Selon ma consœur, Lauriane Rialhe (Actu-Environnement), de tels projets d’économie sociale locale, sont très répandus en Europe du Nord : « le Danemark est le pays le plus équipé en éoliennes si l’on compare la puissance installée par habitants. Avant 1996, tous les parcs danois étaient détenus par des particuliers sous des formes coopératives. La loi impose désormais que 20 % des parcs éoliens offrent une participation locale. En Allemagne, leader mondial de l’éolien, dans les années 1990, les investissements étaient portés par des agriculteurs et des particuliers à l’initiative de petits projets. Depuis les années 2000, des fonds de placement ouverts au public ont été crées par des sociétés spécialisées. » Elle raconte l’initiative belge de “l’éolienne des enfants “, menée à Mesnil-Eglise, par l’association Vents D’Houyet. « Soutenus par des subventions européennes, wallonnes et assistés d’un prêt bancaire, 800 enfants ont réuni pas moins de 800.000 euros : leurs parents ont en fait investi 2.000 parts de 100 euros dans la construction de l’aérogénérateur. Ces parts ont permis de financer 25 % de l’investissement, le reste étant pris en charge par des prêts bancaires. Chaque part rapporte 3 % d’intérêts bloqués sur dix ans. »

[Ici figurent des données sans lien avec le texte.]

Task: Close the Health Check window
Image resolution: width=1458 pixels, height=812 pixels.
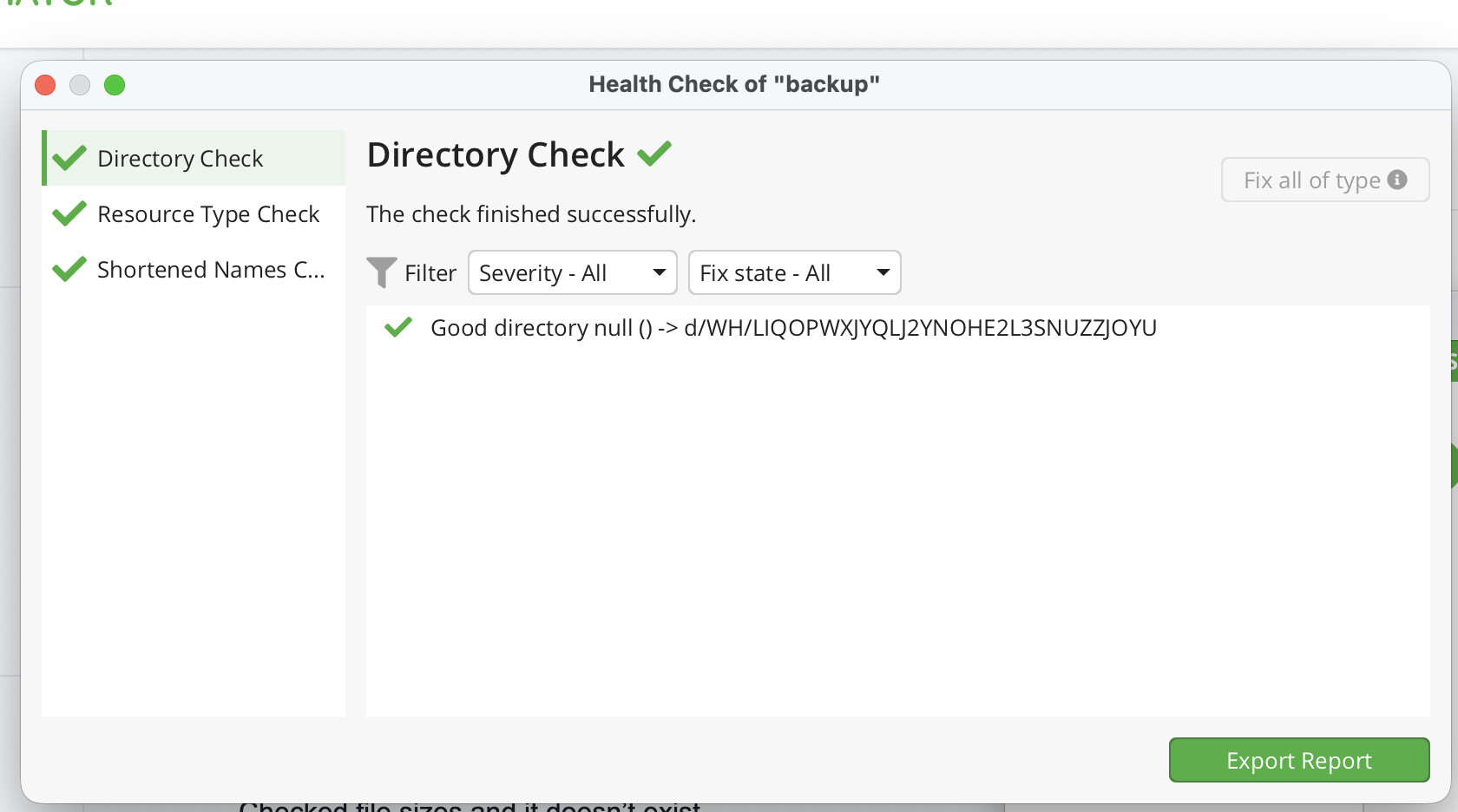Action: [45, 85]
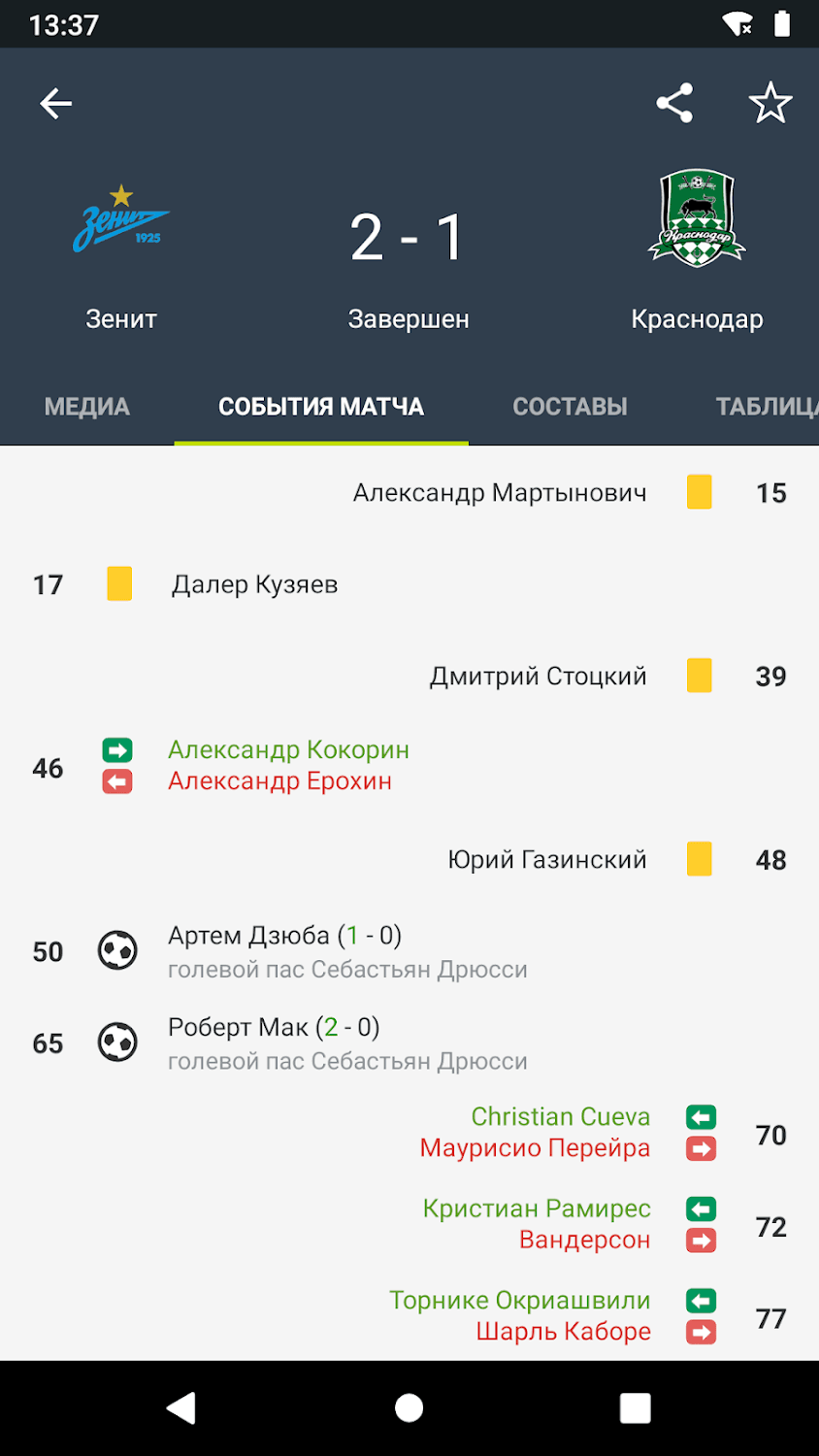Tap the yellow card next to Александр Мартынович
Screen dimensions: 819x1456
[699, 492]
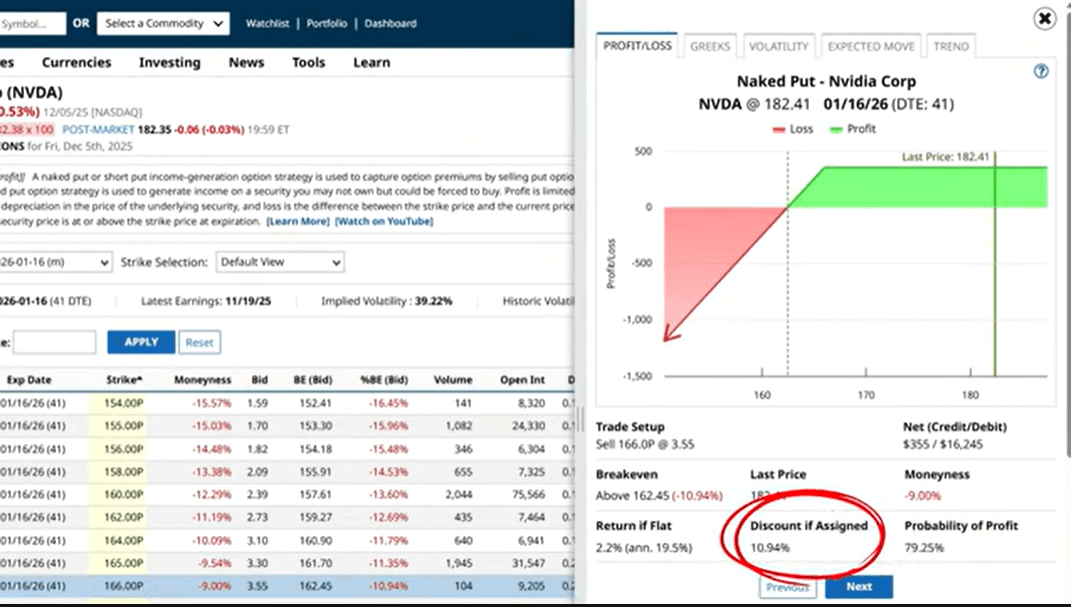Open the Select a Commodity dropdown
Image resolution: width=1071 pixels, height=607 pixels.
[163, 23]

Coopérative pour le très haut débit dans la ville natale de Van Gogh
Autre exemple réussi dans un domaine différent : à Nuenen (23.000 habitants, Pays-Bas), une coopérative télécom a été créée en 2005 avec les habitants pour développer un réseau en fibre optique. Dans la ville natale de Vincent Van Gogh, cette coopérative fait du développement local grâce à l’épargne populaire locale pour fournir aux habitants les bénéfices d’un accès très haut débit aux services triple play (télévision, téléphonie et Internet ultra rapide) et à des services (terminaux pour assurer des consultations médicales à domicile, la télésurveillance, les transmissions sportives, des services locaux, etc.). 90 % de la population de la ville est ainsi connectée au très haut débit. Le quotidien les Echos a consacré au début du mois une page de reportage sur cette initiative qui pourrait faire des émules. C’est passionnant et prometteur.